## DESAFIO 1
Reproduz sem qualquer alteração, por favor, as linhas dos registos de localização, a começar na linha que contém "Click the 日本語" e a terminar na que contém "will [35, 106].".

A sentença em causa havia julgado parcialmente procedente a acção sumária
proposta por A. e mulher, B., no Tribunal Judicial da Comarca de Vale de Cambra,
contra C. e mulher, D., pedindo que fossem condenados: a reconhecer que eram
proprietários de um determinado prédio, identificado nos autos, e de uma certa
proporção da água captada numa mina aberta a sul desse prédio; a reconhecer que
existia, a favor do referido prédio, uma servidão de presa e uma servidão de
aqueduto, destinadas a captação da água e à sua condução para o mesmo prédio; a
abster-se de perturbar tal captação; e a pagar-lhe uma indemnização, nos termos
que indicaram.
Inconformados, os autores recorreram para o Tribunal da Relação do Porto,
que proferiu o citado acórdão de 1 de Julho de 2004.
Foi repetido o julgamento da matéria de facto no tribunal de 1ª instância, a 16
de Dezembro de 2004, ficando marcado para 5 de Janeiro seguinte a leitura das
respostas aos pontos da base instrutória correspondentes.

## DESAFIO 2
Responde com base no texto selecionado:
(a) Em que tribunal foi proposta a acção sumária?
(b) Para que tribunal recorreram os autores?
(c) Para que dia ficou marcada a leitura das respostas aos pontos da base instrutória?

## Registos de localização de palavras e elementos
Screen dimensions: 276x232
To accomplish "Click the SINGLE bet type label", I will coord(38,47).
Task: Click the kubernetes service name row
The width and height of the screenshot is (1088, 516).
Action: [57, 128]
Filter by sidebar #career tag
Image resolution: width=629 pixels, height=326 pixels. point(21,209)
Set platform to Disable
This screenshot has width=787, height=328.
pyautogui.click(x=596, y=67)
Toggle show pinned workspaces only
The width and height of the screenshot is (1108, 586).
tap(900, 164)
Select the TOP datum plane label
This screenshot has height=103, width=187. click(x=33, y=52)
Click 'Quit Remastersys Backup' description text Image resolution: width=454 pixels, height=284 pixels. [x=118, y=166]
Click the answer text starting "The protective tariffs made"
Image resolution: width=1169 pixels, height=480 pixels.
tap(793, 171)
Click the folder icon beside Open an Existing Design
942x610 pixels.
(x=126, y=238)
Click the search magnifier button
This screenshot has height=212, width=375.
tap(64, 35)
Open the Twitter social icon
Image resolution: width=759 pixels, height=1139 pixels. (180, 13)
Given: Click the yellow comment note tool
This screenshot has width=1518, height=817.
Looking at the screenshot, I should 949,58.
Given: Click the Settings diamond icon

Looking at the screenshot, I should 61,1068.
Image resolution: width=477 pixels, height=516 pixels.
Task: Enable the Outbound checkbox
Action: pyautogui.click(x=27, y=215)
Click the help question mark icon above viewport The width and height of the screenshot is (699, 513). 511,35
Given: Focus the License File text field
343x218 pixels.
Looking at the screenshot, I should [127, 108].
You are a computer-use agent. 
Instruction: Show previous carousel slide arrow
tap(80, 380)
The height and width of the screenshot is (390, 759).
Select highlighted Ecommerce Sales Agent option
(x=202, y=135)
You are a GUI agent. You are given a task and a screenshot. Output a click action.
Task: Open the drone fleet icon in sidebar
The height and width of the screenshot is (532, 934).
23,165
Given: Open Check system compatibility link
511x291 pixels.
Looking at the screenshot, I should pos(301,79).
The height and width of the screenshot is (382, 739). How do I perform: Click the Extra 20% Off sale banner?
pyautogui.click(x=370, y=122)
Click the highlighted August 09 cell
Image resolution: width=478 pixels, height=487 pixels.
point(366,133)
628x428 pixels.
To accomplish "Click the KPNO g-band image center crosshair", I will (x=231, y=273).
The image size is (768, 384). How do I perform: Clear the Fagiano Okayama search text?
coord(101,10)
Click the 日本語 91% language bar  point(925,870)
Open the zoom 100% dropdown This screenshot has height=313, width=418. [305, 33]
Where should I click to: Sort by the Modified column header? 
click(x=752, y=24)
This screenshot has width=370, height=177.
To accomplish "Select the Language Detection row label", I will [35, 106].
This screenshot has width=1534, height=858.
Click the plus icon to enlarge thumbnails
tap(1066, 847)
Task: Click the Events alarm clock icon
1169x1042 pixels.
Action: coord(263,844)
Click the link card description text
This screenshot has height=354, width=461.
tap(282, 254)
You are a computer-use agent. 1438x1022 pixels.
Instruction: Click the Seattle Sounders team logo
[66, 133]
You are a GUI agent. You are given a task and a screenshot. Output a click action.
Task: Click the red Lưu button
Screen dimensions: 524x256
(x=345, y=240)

## RESULTADO DO EXERCÍCIO 1
Click the 日本語 91% language bar  point(925,870)
Open the zoom 100% dropdown This screenshot has height=313, width=418. [305, 33]
Where should I click to: Sort by the Modified column header? 
click(x=752, y=24)
This screenshot has width=370, height=177.
To accomplish "Select the Language Detection row label", I will [35, 106].

## RESULTADO DO EXERCÍCIO 2
(a) No Tribunal Judicial da Comarca de Vale de Cambra.
(b) Para o Tribunal da Relação do Porto.
(c) Para 5 de Janeiro.